Output the line that contains "Click Add VM Coredump toolbar icon" together with each line after it, through the final line of the listing below, word for word; omit pictures.

■ Provided records ■
┌──
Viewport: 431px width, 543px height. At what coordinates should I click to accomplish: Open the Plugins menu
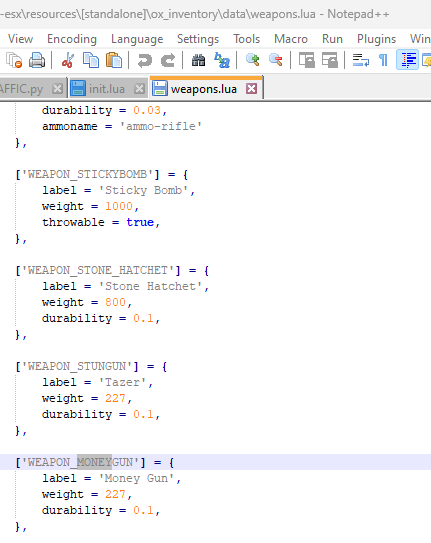(x=376, y=39)
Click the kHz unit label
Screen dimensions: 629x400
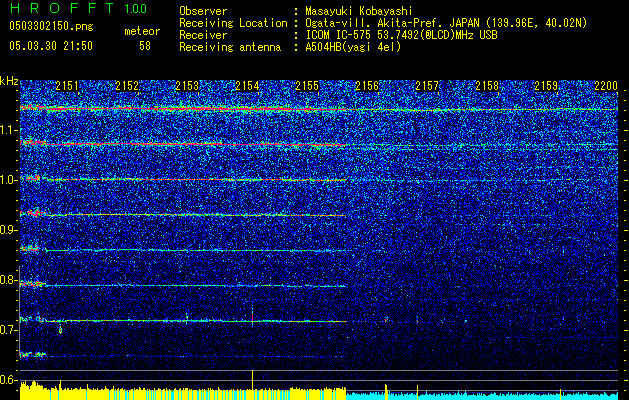pos(9,81)
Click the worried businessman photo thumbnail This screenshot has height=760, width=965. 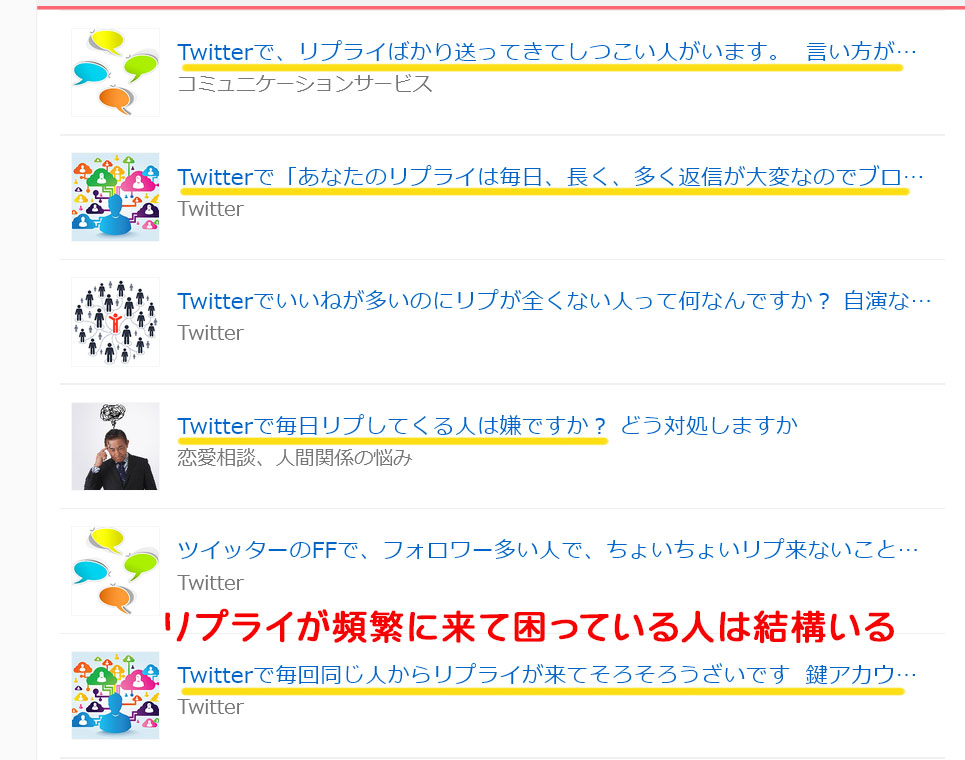[115, 446]
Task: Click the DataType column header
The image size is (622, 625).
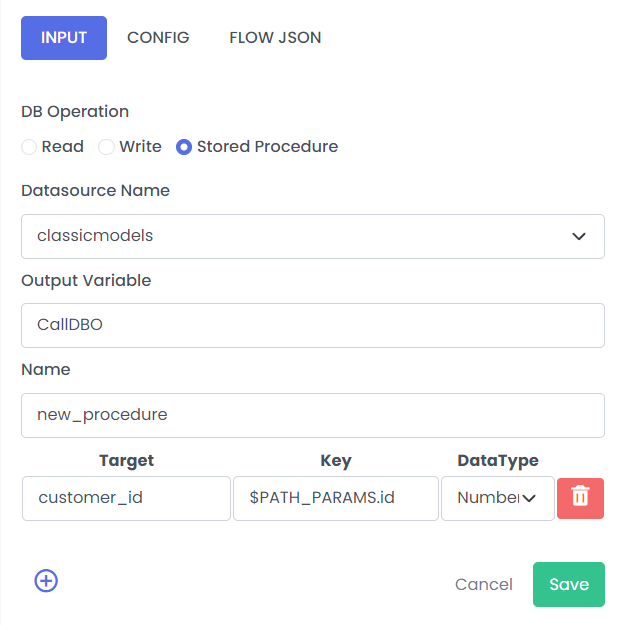Action: pyautogui.click(x=498, y=461)
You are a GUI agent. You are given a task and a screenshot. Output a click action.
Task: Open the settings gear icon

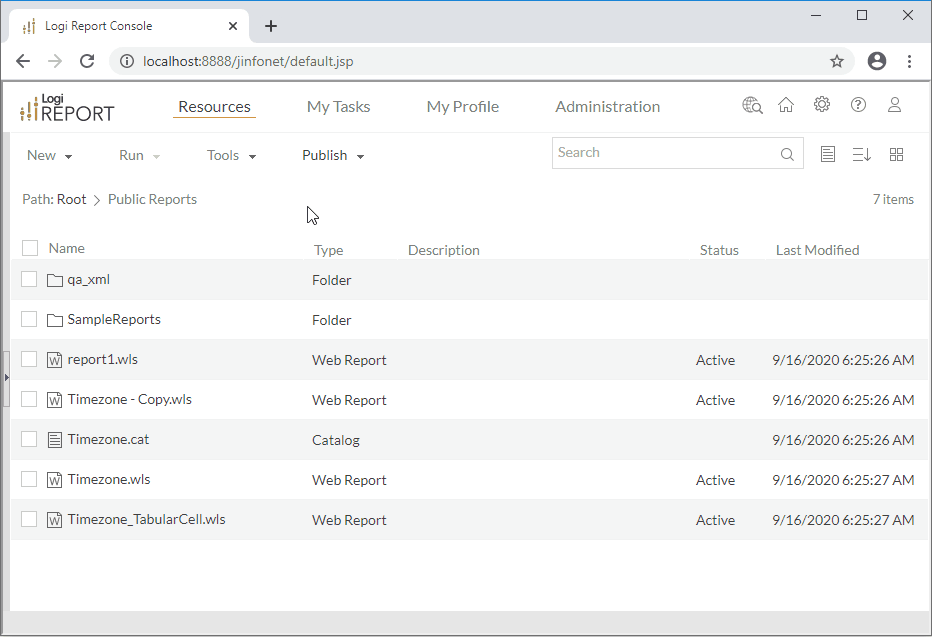tap(822, 105)
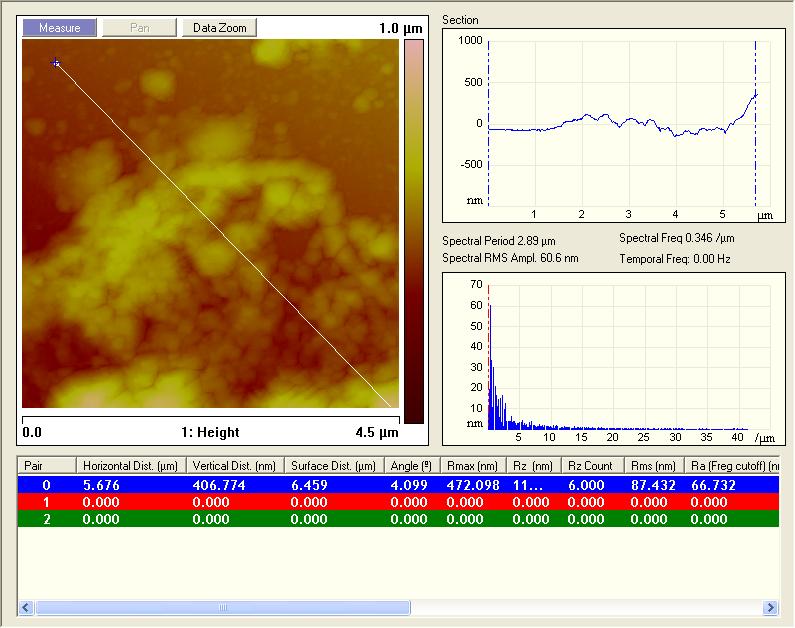Screen dimensions: 795x628
Task: Select the Measure mode button
Action: tap(59, 28)
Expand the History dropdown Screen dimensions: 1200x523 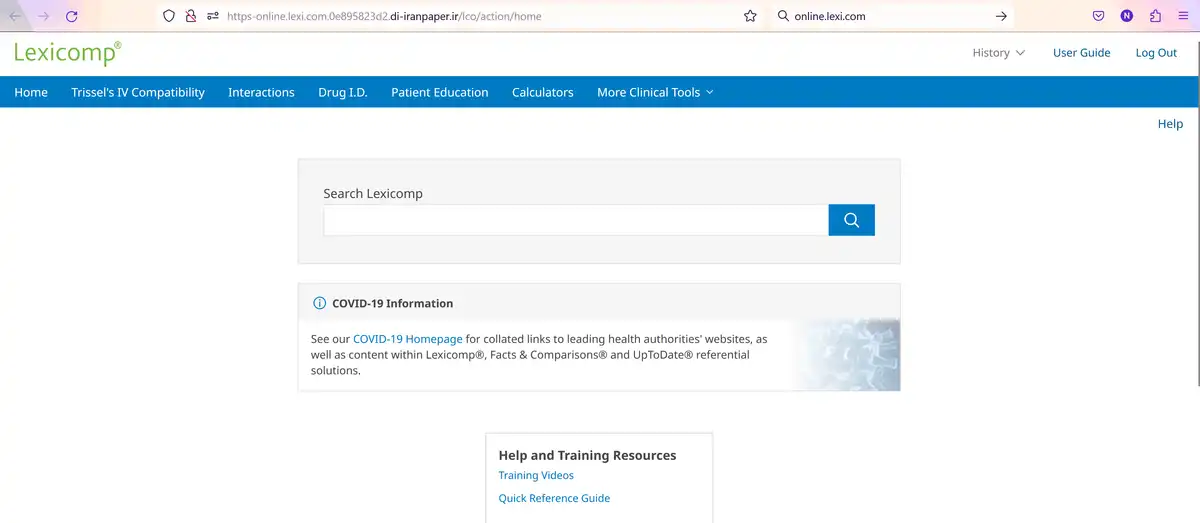[x=998, y=53]
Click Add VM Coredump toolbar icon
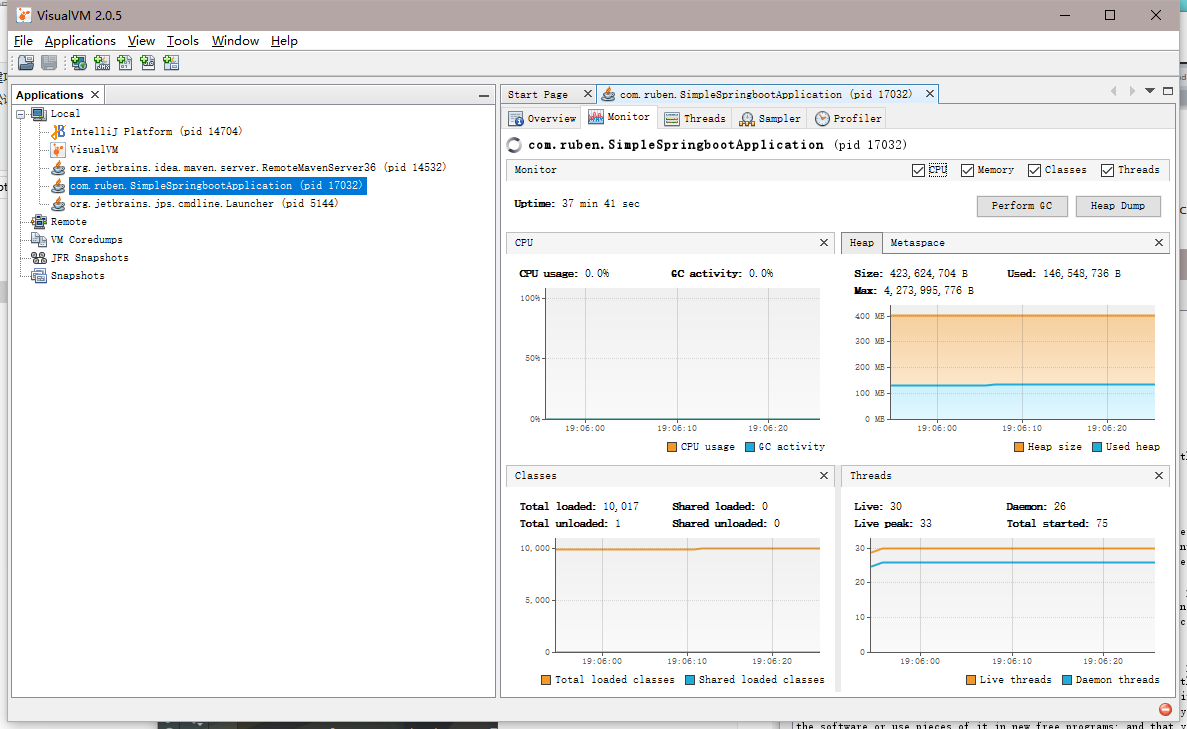The width and height of the screenshot is (1187, 729). pos(125,63)
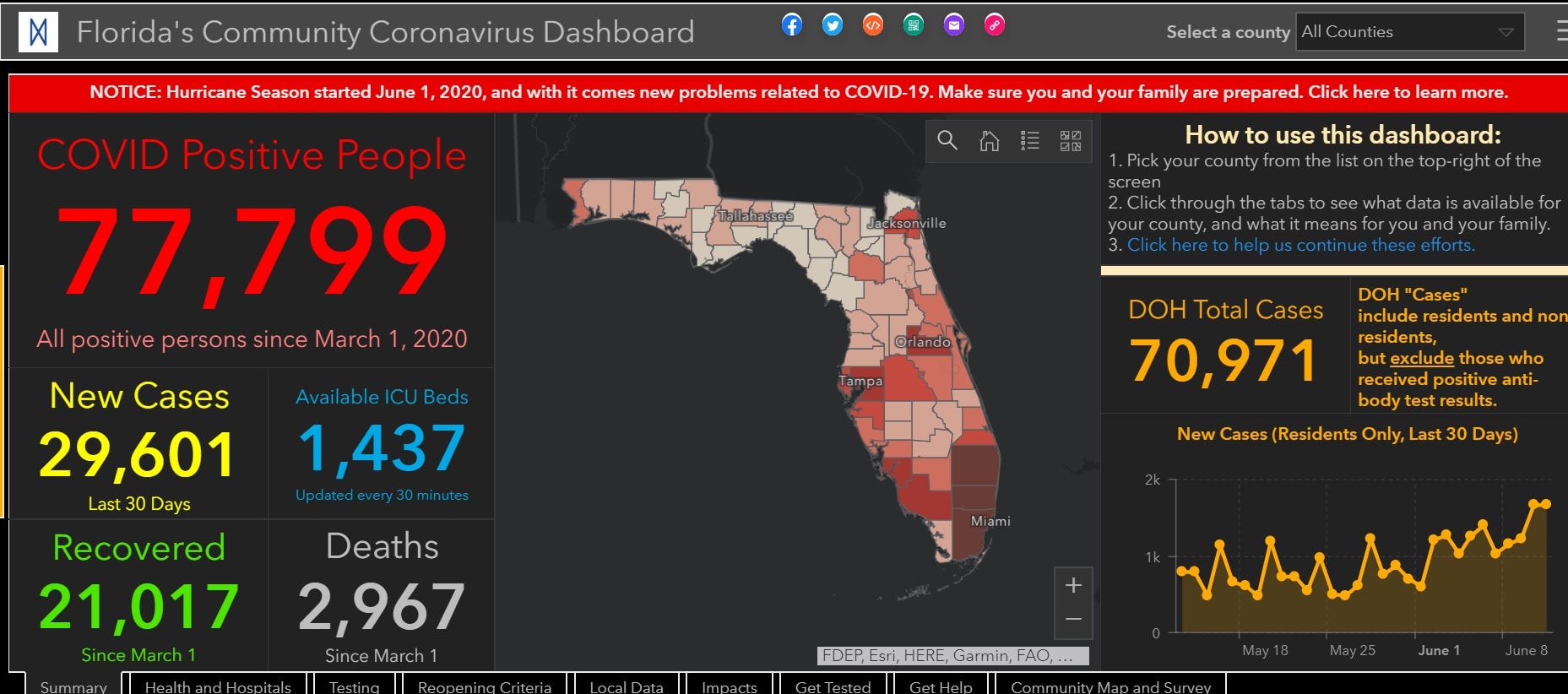This screenshot has height=694, width=1568.
Task: Show the map legend list
Action: pos(1029,141)
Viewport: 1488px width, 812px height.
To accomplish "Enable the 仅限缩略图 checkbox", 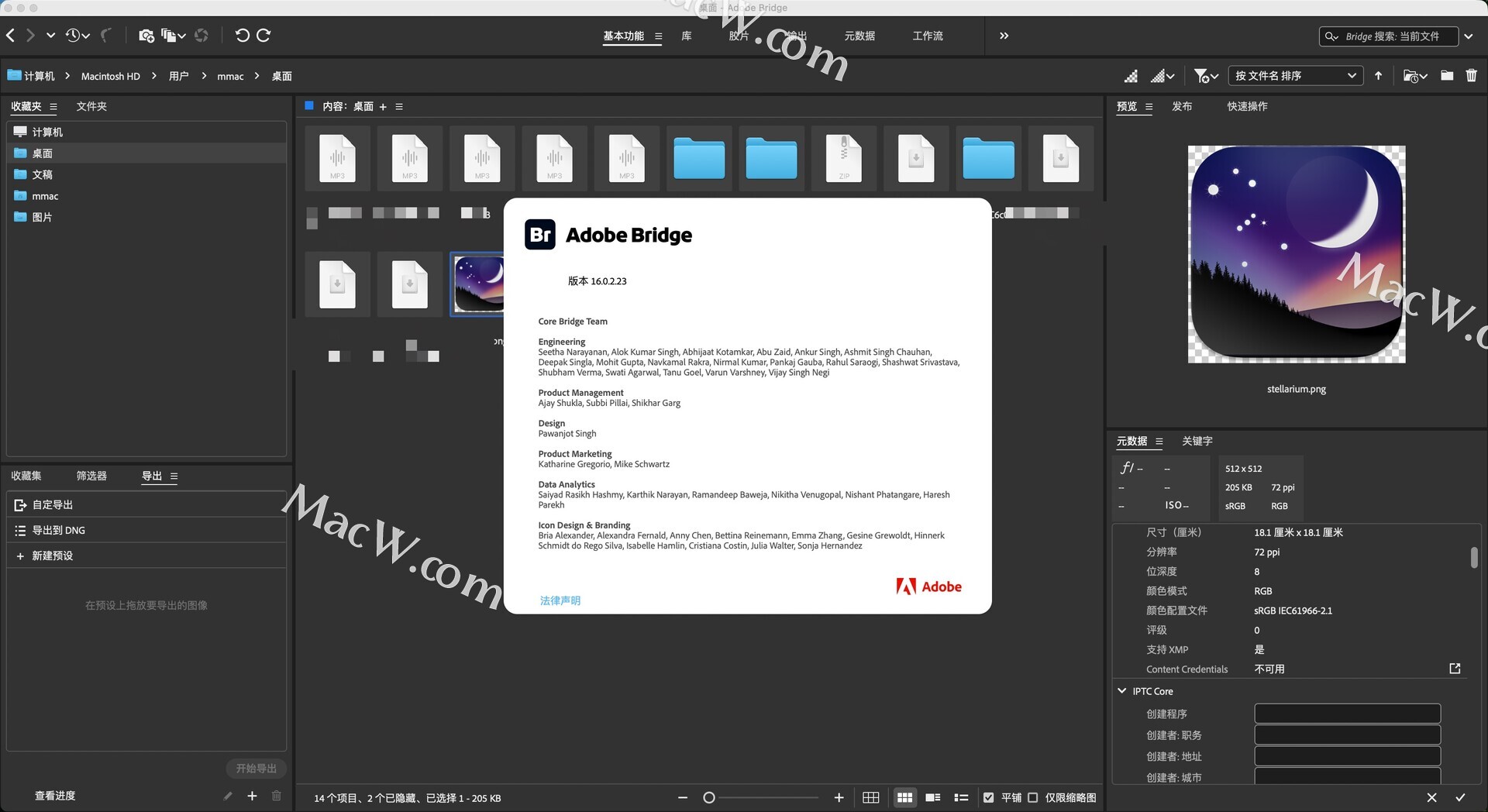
└──
■ Task answer ■
Click Add VM Coredump toolbar icon
The width and height of the screenshot is (1187, 729). pos(125,63)
This screenshot has height=694, width=1568.
Task: Show the map legend list
Action: pos(1029,141)
Viewport: 1488px width, 812px height.
To accomplish "Enable the 仅限缩略图 checkbox", 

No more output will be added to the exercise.